Blum is an angry and a principled man. To bring the bad news to his people, most of whom will not want to hear it, is not an easy choice for a life's work. This work is further complicated by media which, rather than helping, purvey cover-ups. But Blum thoroughly documents his claims. His pages of footnotes are testimony to the varieties and number of sources he uses. Some of his most damning information comes from the lips of the perpetrators of the crimes themselves. And he measures the crimes against the standard our leaders have set for crimes--real or imagined--they see in other countries. Their hypocrisy is revealed in all its astonishing arrogance.
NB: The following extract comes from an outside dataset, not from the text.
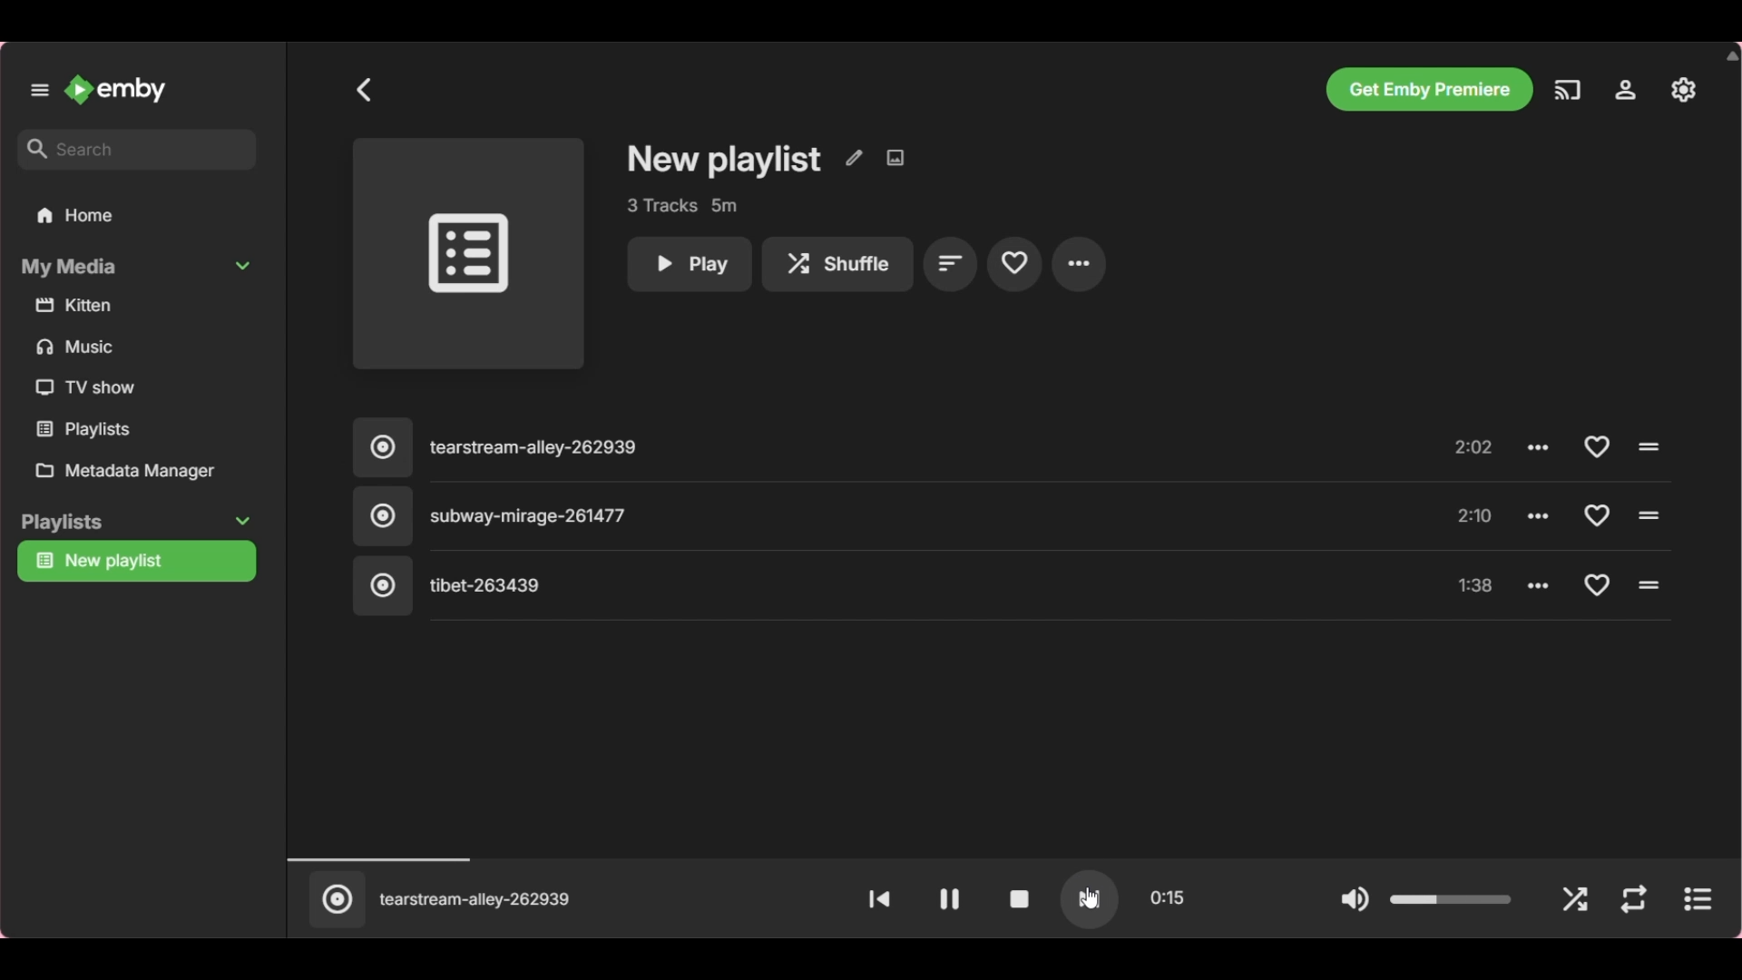 This screenshot has height=980, width=1742. I want to click on tearstream mirage 262939, so click(479, 899).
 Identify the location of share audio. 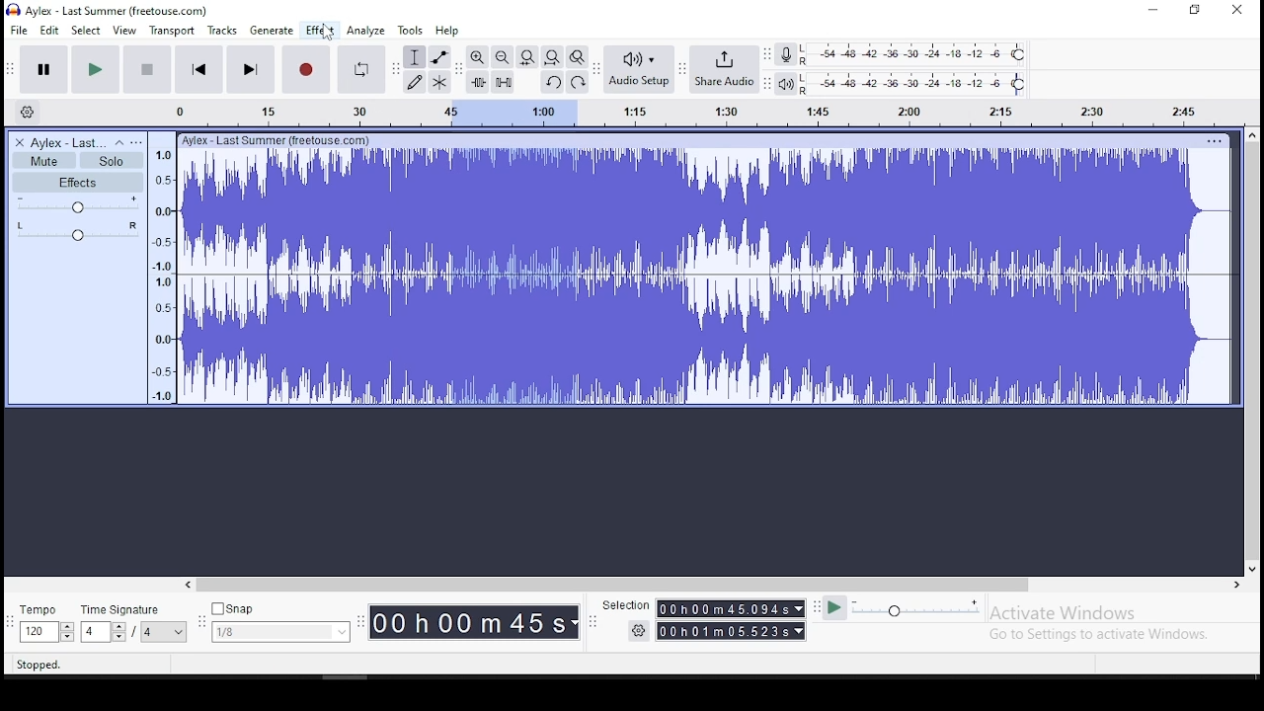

The recent U.S. election only reinforces his thesis. One chapter on global interventions lists 23 nations whose elections have been corrupted. The villains in his account are primarily politicians, corrupted government officials, the media, and anyone who is party to the deceptions which protect the illusion that we are promoters of freedom and justice and democracy.

The last chapter, "How Does the United States Get Away With It?," is the most chilling of all. It lists 120 violations of human rights that have been ignored or unreported. "What keeps most Americans from being shocked by the shredding of the Bill of Rights is that they have yet to feel the consequences, either personally or through someone close to them. It would appear, however, that they only have to wait." He quotes Goethe: "None are more hopelessly enslaved than those who falsely believe they are free."

Readers outside the U.S. will not be as shocked as Americans who still learn and teach about a different America in their schools, but this book is for them, too--a must-read for understanding unfolding events. It can be an invaluable tool for researchers, school papers, and the like.

To counter the bleak picture Rogue State presents, it should be remembered that the U.S. is still a nation rich with citizens who believe in the principles assumed to be the foundation of our government. William Blum would not be doing this work if he did not believe that an informed U.S. citizenry would be outraged and do something about the crimes of its government. A nation that produces a William Blum cannot be all bad.